* TASK A: According to the truck thread, what transmission does the truck have?
* TASK B: Copy the passage of the truck thread between "Gee, thanks......now I" and "Cumminsforum last week.", inclusive.

--- START OF TEXT ---

# King Of The Road!



## Carey (Mar 6, 2012)

Here is a link.

Click for Big Ram info

Looks like a mini semi truck.. 
Carey


----------



## skippershe (May 22, 2006)

Ooooh! That one gave me shivers!

I love that truck


----------



## HootBob (Apr 26, 2004)

That sure is sweet looking









Don


----------



## Carey (Mar 6, 2012)

Has a 23" flat screen in the raised roof area for the backseat passengers too.. A six speed manual with selectable overdrive in each gear..

Being its based on the Mega, the bed is short.. Its only downfall... Course if it were longer, you'd be driving a Limo..

Carey


----------



## hatcityhosehauler (Feb 13, 2004)

Now that's Dodge that even I would own....

Tim


----------



## N7OQ (Jun 10, 2006)

All I can say is WOW, Might be a little overkill for a 23RS but sure would get a lot of attention at the campground









I'm afraid to ask the price, but sure it is out of my price range


----------



## Crismon4 (Jan 25, 2005)

.....one word.......N-I-C-E.........


----------



## Doxie-Doglover-Too (Jan 25, 2007)

Crismon4 said:


> .....one word.......N-I-C-E.........


Hey Gordon and Tricia...did I miss the post on the Pix of your NEW TRUCK???????


----------



## rms0726ea (Aug 9, 2006)

that beast is awesome!


----------



## Doxie-Doglover-Too (Jan 25, 2007)

I found it! look! it's a Cow Killer....
http://www.whatsthatbug.com/velvet_ants.html


----------



## mswalt (Sep 14, 2004)

> I found it! look! it's a Cow Killer....
> http://www.whatsthatbug.com/velvet_ants.html


Uh, wrong thread.









Mark


----------



## LordMuut (Jul 30, 2006)

Gee, thanks......now I have to wipe all of the drool off my keyboard!


----------



## huntr70 (Jul 8, 2005)

They are cool Carey.....

I saw the info over on Cumminsforum last week.

For some reason they were all bashing how it looks......I think its awesome.

Steve


----------



## map guy (Jan 11, 2007)

This is cool -they have cherry picked the modifications very well. Especially like the use of the Gear Vendors Overdrive to split the gears.

Map Guy


----------



## egregg57 (Feb 13, 2006)

hatcityhosehauler said:


> Now that's Dodge that even I would own....
> 
> Tim


 But Tim...It's still a Dodge.....


----------



## Not Yet (Dec 13, 2004)

All that, and even it uses a prodigy brake controller......


----------



## N7OQ (Jun 10, 2006)

Doxie-Doglover-Too said:


> I found it! look! it's a Cow Killer....
> http://www.whatsthatbug.com/velvet_ants.html


Hmm Not nice calling the new Dodge a cow killer, gee it wasn't the trucks fault, man stupid cow anyway


----------



## Doxie-Doglover-Too (Jan 25, 2007)

N7OQ said:


> I found it! look! it's a Cow Killer....
> http://www.whatsthatbug.com/velvet_ants.html


Hmm Not nice calling the new Dodge a cow killer, gee it wasn't the trucks fault, man stupid cow anyway








[/quote]
oh mannnnnnnnnnnnn!

--- END OF TEXT ---
--- START OF GIVEN DATA ---

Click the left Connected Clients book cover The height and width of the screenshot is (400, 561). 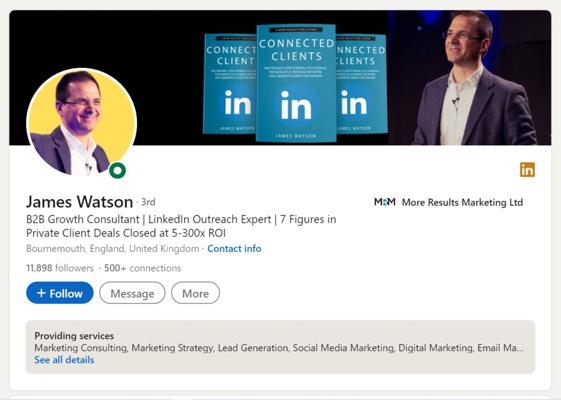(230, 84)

--- END OF GIVEN DATA ---

* FULL RESPONSE A: A six speed manual with selectable overdrive in each gear.

* FULL RESPONSE B:
Gee, thanks......now I have to wipe all of the drool off my keyboard!


----------



## huntr70 (Jul 8, 2005)

They are cool Carey.....

I saw the info over on Cumminsforum last week.